Tom Peuckert verrät, was Sie nicht verpassen sollten.

Johann Friedrich Böttger erlernt in Berlin das Apothekerhandwerk. Als Gesellenstück macht er aus Blei, Kupfer und Zinn ein Stück reines Gold. Die Preußen jagen den begabten Alchemisten wegen Zauberei außer Landes, der notorisch klamme Sachsenkönig August steckt ihn ins Verlies. Zwar kann Böttger für August kein neues Gold fabrizieren, aber wenigstens entdeckt er das Geheimnis der Porzellanherstellung. Damit beginnt die nun 300-jährige Geschichte des Meißener Porzellans. Das Feature „Das weiße Gold aus Meißen“ von Matthias Körner erzählt, wie sich seither in Meißen ästhetische Passion und cleveres wirtschaftliches Kalkül zu einer Erfolgsgeschichte ohne Beispiel verbinden (Kulturradio vom RBB, 20. Januar, 22 Uhr 04, UKW 92,4 MHz).

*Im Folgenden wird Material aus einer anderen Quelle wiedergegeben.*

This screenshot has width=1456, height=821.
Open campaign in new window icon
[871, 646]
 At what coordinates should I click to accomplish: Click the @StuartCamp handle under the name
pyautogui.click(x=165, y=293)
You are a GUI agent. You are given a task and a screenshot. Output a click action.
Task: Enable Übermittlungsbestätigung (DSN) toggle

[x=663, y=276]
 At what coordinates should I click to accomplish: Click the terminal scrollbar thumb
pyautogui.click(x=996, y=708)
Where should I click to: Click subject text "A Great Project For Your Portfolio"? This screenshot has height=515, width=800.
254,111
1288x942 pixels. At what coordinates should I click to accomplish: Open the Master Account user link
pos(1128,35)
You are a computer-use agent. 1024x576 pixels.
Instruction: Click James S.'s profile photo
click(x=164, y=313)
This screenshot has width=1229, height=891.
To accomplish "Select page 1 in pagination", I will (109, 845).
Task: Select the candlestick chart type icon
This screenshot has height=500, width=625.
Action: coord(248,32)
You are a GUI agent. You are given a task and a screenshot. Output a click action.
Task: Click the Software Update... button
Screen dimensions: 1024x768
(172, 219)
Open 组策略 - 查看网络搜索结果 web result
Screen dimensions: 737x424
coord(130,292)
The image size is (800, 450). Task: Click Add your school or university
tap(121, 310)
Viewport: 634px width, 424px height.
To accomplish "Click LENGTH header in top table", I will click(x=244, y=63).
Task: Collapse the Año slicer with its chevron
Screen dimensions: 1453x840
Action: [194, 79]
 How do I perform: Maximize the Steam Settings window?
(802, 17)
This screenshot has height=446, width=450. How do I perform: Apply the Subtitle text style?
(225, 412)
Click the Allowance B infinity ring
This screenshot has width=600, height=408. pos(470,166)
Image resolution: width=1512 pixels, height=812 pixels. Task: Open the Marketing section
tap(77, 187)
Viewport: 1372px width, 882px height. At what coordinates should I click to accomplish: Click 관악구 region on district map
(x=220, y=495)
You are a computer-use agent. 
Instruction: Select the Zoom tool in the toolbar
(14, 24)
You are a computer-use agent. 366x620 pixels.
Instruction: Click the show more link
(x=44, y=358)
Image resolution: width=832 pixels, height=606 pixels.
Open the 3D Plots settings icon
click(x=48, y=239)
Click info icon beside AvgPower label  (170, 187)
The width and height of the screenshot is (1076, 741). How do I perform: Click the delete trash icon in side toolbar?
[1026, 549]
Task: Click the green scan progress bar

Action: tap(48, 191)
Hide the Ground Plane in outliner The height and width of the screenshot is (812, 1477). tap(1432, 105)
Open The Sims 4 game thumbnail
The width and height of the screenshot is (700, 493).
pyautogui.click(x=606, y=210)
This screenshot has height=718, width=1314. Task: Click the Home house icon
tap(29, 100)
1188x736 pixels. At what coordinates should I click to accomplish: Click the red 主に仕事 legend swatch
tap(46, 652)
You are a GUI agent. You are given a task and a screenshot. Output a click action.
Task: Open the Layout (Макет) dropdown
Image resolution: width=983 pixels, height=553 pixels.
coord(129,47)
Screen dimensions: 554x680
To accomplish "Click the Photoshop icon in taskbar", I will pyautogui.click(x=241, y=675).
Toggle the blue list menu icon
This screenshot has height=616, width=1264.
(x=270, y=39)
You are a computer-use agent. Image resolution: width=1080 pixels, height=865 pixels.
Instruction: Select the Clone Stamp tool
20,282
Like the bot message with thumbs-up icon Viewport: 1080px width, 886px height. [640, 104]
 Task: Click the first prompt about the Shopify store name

Das KaDeWe hat sich von allen durchschnittlichen Konsumgütern losgesagt. Allein der Luxus soll die Zukunft des Unternehmens sichern, während anderswo die klassischen Warenhäuser an breiter Front untergehen. Das Feature „Der Untergang der Warenhäuser“ von Gabi Schlag und Dörte Wustrack erzählt von glanzvollen Institutionen, die einst Erlebniszentren der prosperierenden Industriegesellschaft waren. Die Autorinnen fragen nach Gründen für das Ende einer über hundertjährigen Erfolgsgeschichte. Nach dem Warenhaus kommen Discounter, Malls und das Internet. Was ist passiert mit der Konsumkultur? (Kulturradio vom RBB, 21. Januar, 22 Uhr 04)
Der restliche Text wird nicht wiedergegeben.